The European Union has continuously made strategic mistakes throughout the course of the war due to a lack of unity and analytic insight, both of which have cost Ukraine dearly in its conflict with Russia, according to Italian media outlet Il Foglio.
The article described the current situation involving Ukraine’s accession to the EU and the Russian-Ukrainian war. Ukrainian President Volodymyr Zelensky has been invited to the European Council on Thursday and Friday, marking the second time since the start of the Russian war that he is leaving the country to sit at the table of European leaders.

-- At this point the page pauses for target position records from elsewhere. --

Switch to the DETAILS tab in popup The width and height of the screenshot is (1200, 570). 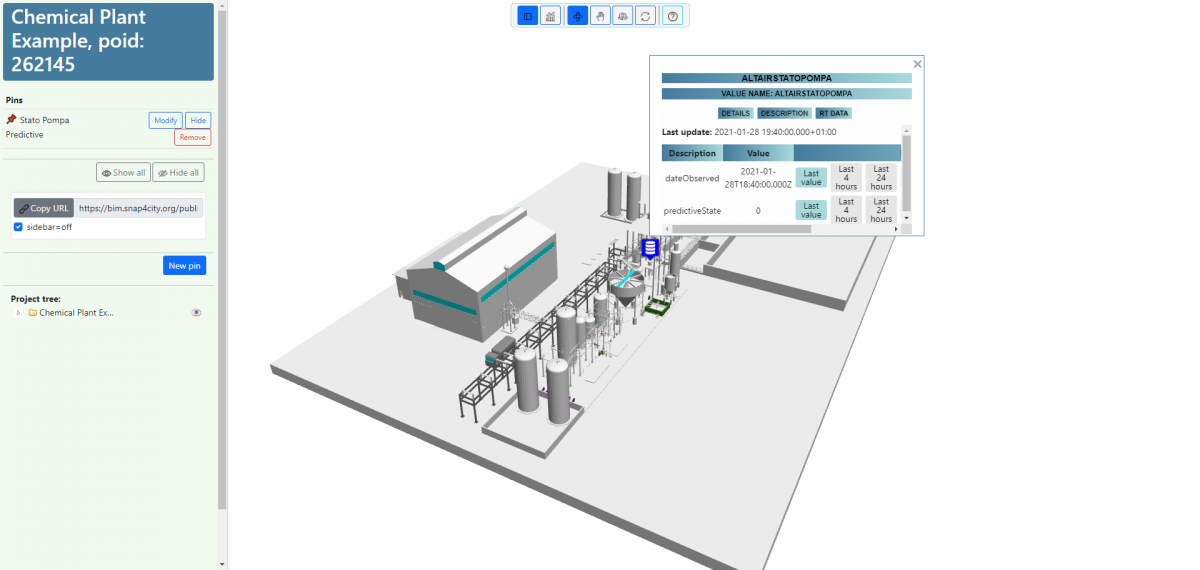(735, 113)
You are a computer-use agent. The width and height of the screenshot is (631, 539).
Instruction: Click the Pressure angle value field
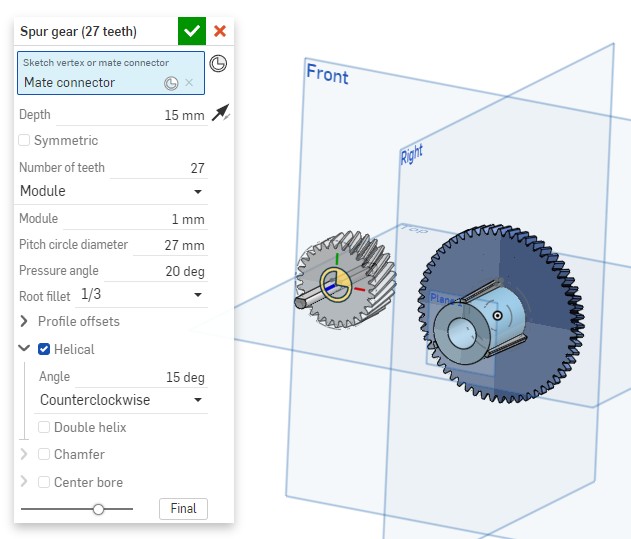pyautogui.click(x=170, y=271)
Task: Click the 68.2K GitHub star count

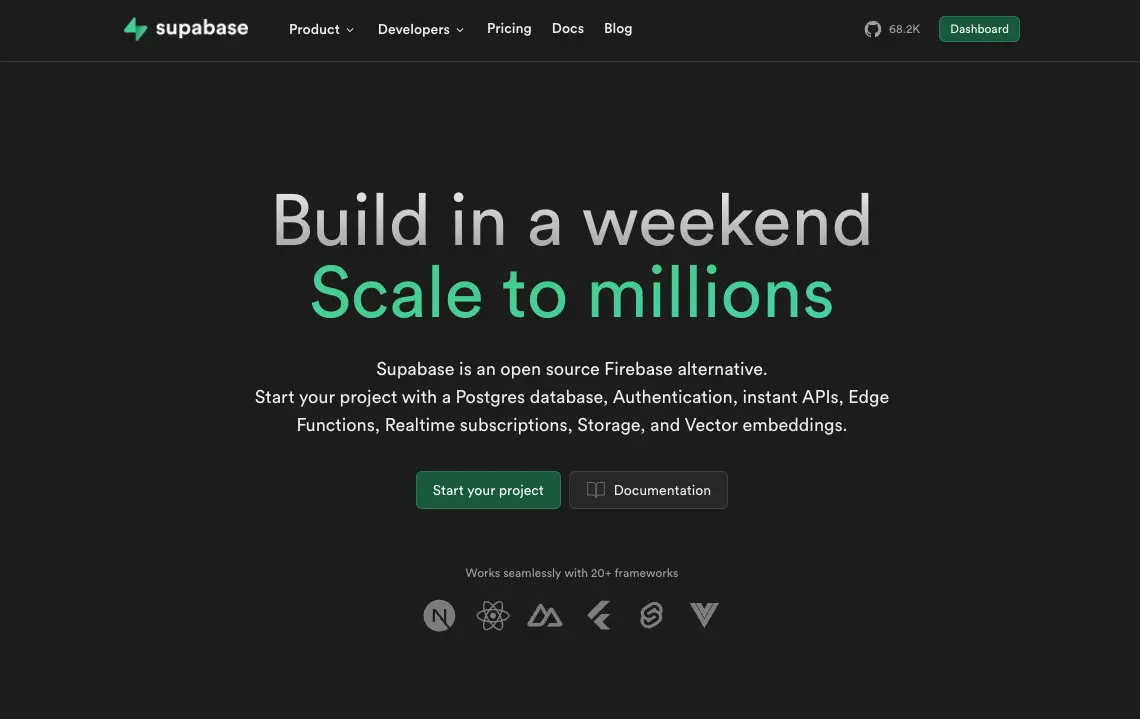Action: pyautogui.click(x=904, y=29)
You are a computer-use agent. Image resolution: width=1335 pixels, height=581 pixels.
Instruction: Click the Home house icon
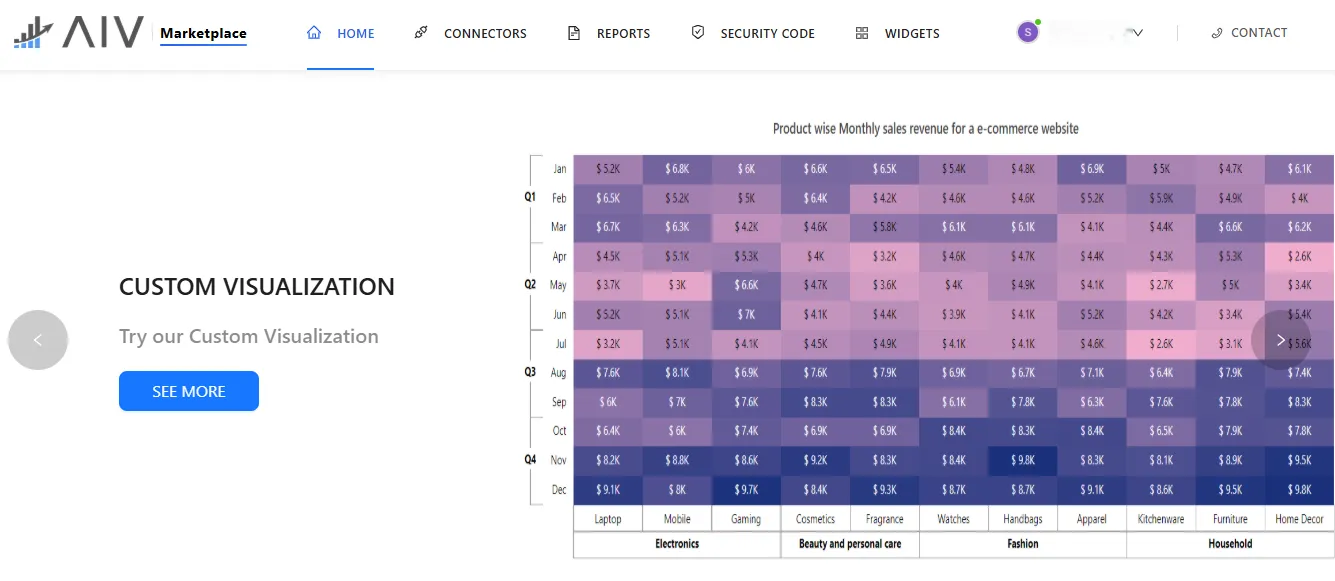click(315, 33)
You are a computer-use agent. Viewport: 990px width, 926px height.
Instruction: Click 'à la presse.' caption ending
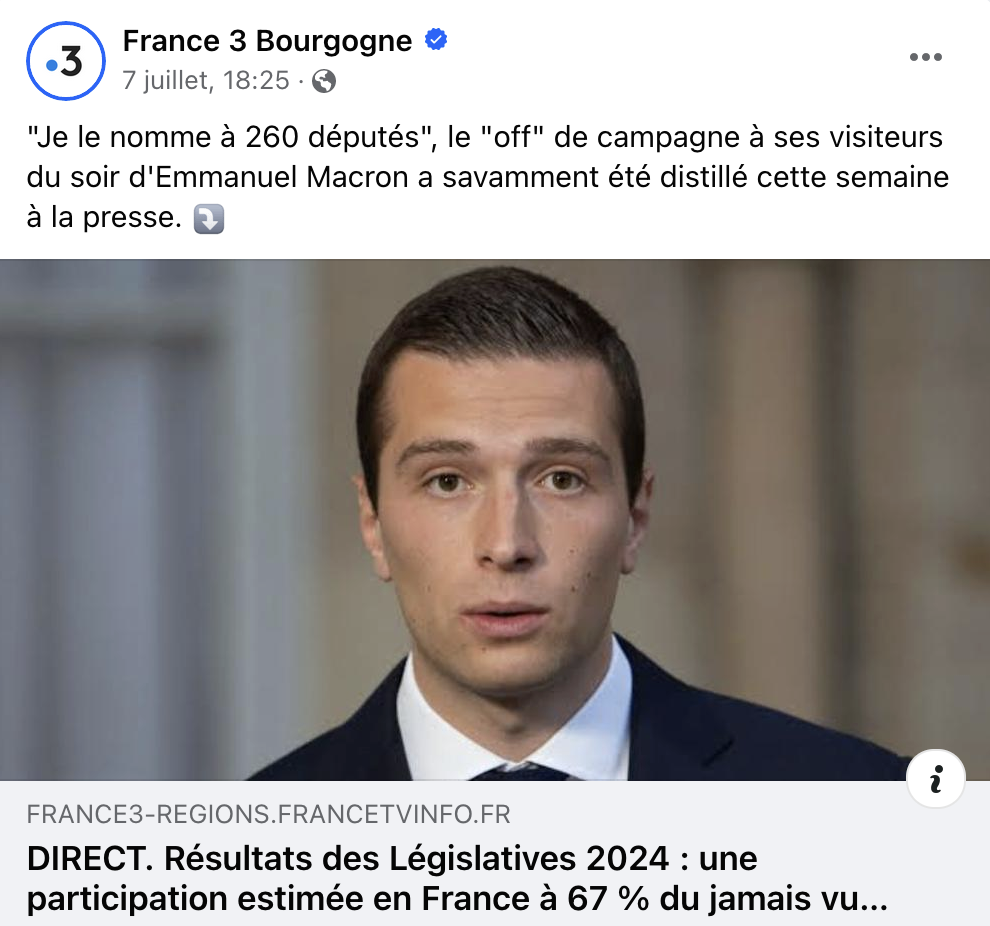click(104, 218)
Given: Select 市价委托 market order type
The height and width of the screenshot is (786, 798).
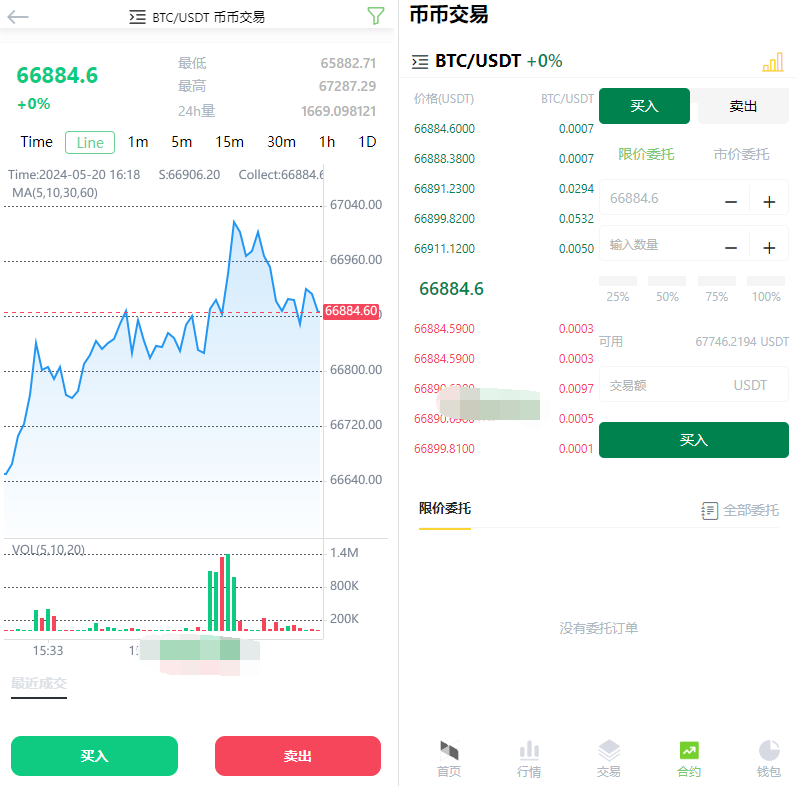Looking at the screenshot, I should pos(741,154).
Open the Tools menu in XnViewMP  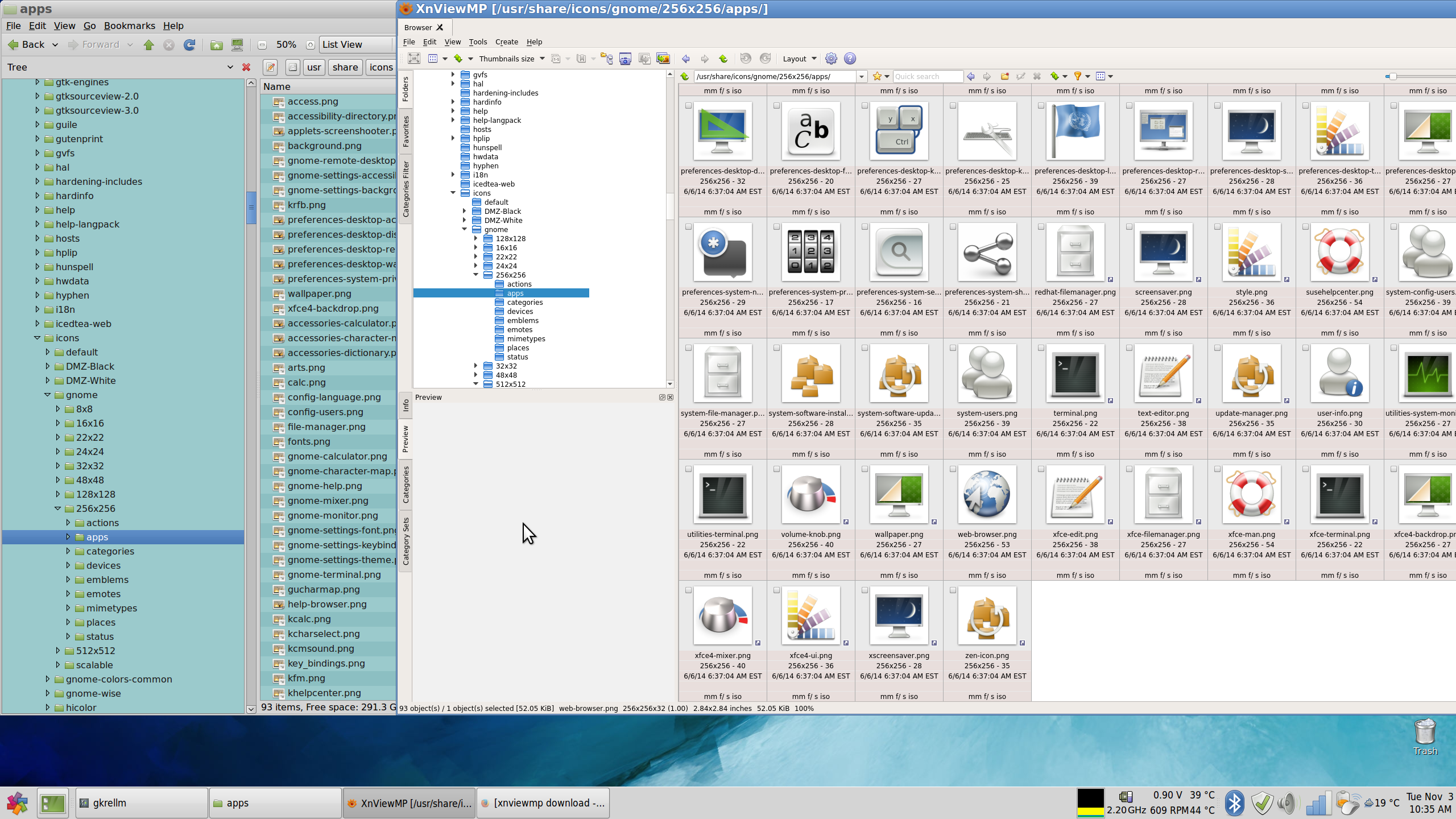478,42
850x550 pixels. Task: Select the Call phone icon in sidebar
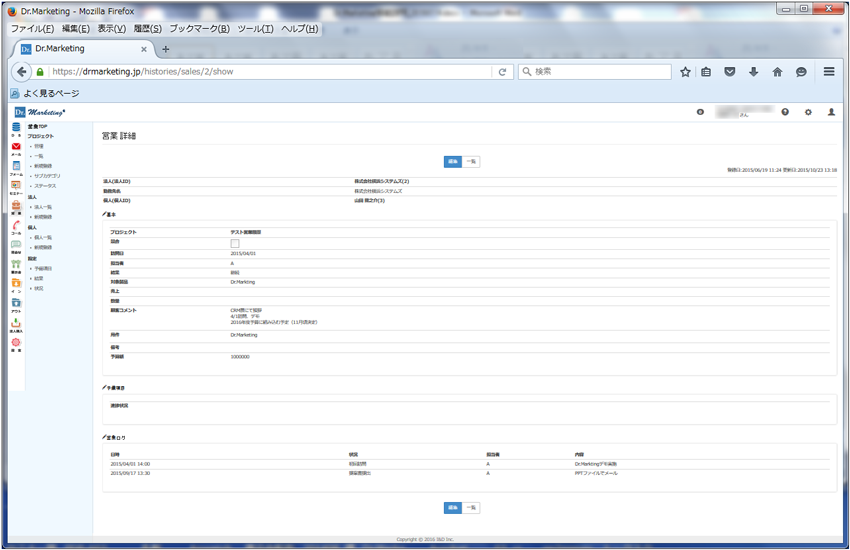click(16, 225)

As the paper writes, a few days before the first anniversary of the attack, Zelensky’s presence in the European capital will have strong symbolic value. As with last week’s visit to Kyiv by European Commission President Ursula von der Leyen and European Council President Charles Michel, it will serve as an encouragement to Ukrainian soldiers and civilians. It will also put minds at ease in Brussels, as some have expressed reservations about Zelensky’s decision to travel to Washington instead of Brussels at the first opportunity.
However, a possible visit to Brussels by Zelenskiy is a challenge to the EU, which continues to be beset by hesitations and strategic miscalculations. The paper writes that the European countries are at a standstill, despite Russia’s preparations for a major new offensive to regain its advantage in the war.
“Gazprombank cannot be excluded from the SWIFT system because Austria, Hungary, and Italy need it to pay for gas. Belgium is hesitant to accept an embargo on Russian diamonds. Hungarian Prime Minister Viktor Orbán vetoes sanctions against Russia’s nuclear sector, which is supposed to build and supply Hungarian nuclear power plants,” Il Foglio writes.
“In the area of military assistance, European countries have done too little, too late, to deliver munitions, air defense systems, and tanks. In the space of a year, EU leaders have already miscalculated four times,” the paper writes, concluding with a list of miscalculations made by the leadership in Brussels since the war began last February:
First, EU leaders refused to believe that Russian President Vladimir Putin was launching a war of aggression. Second, when they assumed that Kyiv would fall within a week. Third, they thought that the Ukrainians would not be able to retake their territories. Fourth, they underestimated Russia’s ability to reorganize and Putin’s willingness to use masses of troops as cannon fodder to regain territory and inflict casualties on the Ukrainian army.